Kelly stood at Zane’s side behind a barrier at the bus depot of Camp Lejeune. Zane didn’t know him well enough to read him, and he wasn’t interested in trying. He couldn’t get past his own butterflies to analyze his companion’s state of mind.
It had been six months since they’d watched Sidewinder walk down the gangway to their plane. Six long, lonely months of confusing feelings and dread whenever the phone rang. Zane had woken every morning expecting to hear horrible news about the men he considered friends, and not a day had passed that Ty hadn’t been on his mind.
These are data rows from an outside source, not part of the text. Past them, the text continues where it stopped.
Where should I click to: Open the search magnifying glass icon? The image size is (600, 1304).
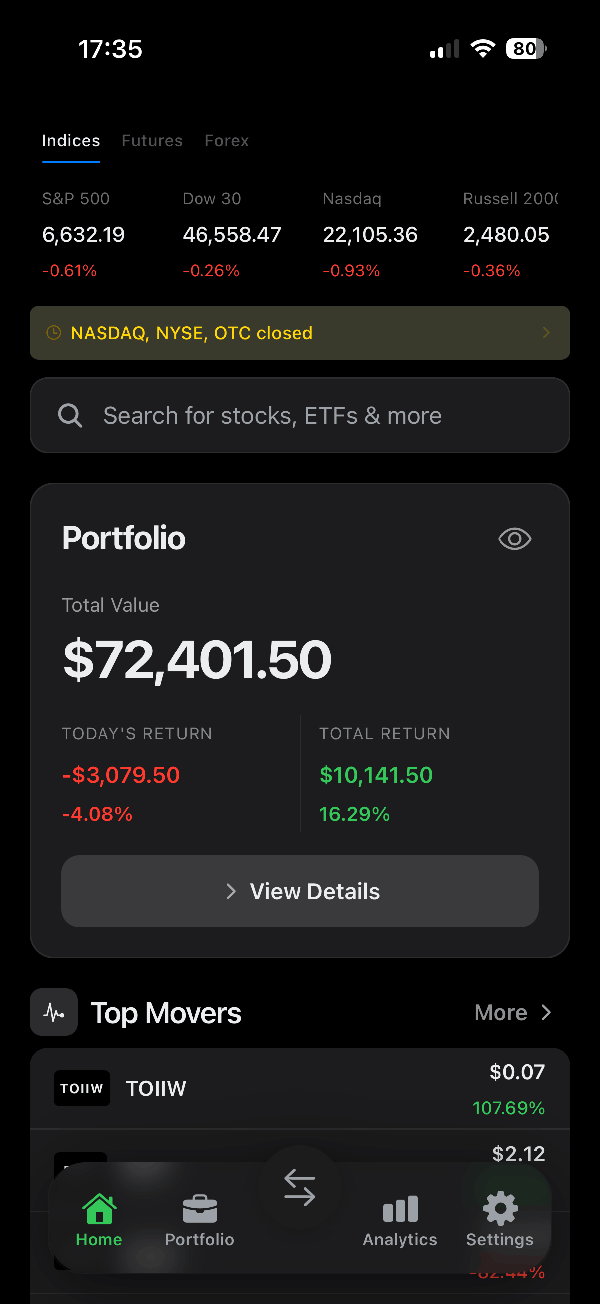pos(70,415)
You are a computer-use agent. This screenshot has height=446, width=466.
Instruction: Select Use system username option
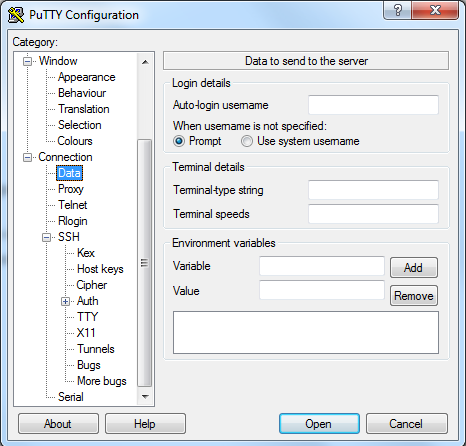click(x=247, y=141)
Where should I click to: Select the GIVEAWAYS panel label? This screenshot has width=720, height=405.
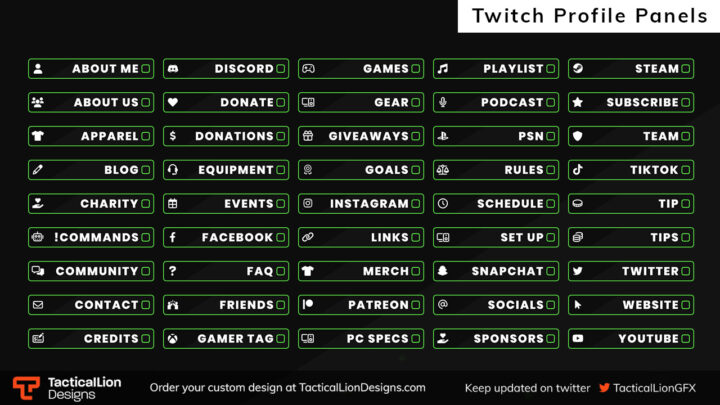[x=368, y=136]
The call Zane had lived in fear of receiving had never come, thank God. In fact he’d only received a single satellite call from Ty in all the time he’d been gone, the one telling him when they’d be coming home. It had been like a drop of water to a dying man, and coming just weeks before Christmas, the best present Zane could have asked for.
Kelly had admitted to much the same type of existence as they’d driven there from the airport. Every day a struggle to keep his mind on something besides the fact that he wasn’t there to help protect them.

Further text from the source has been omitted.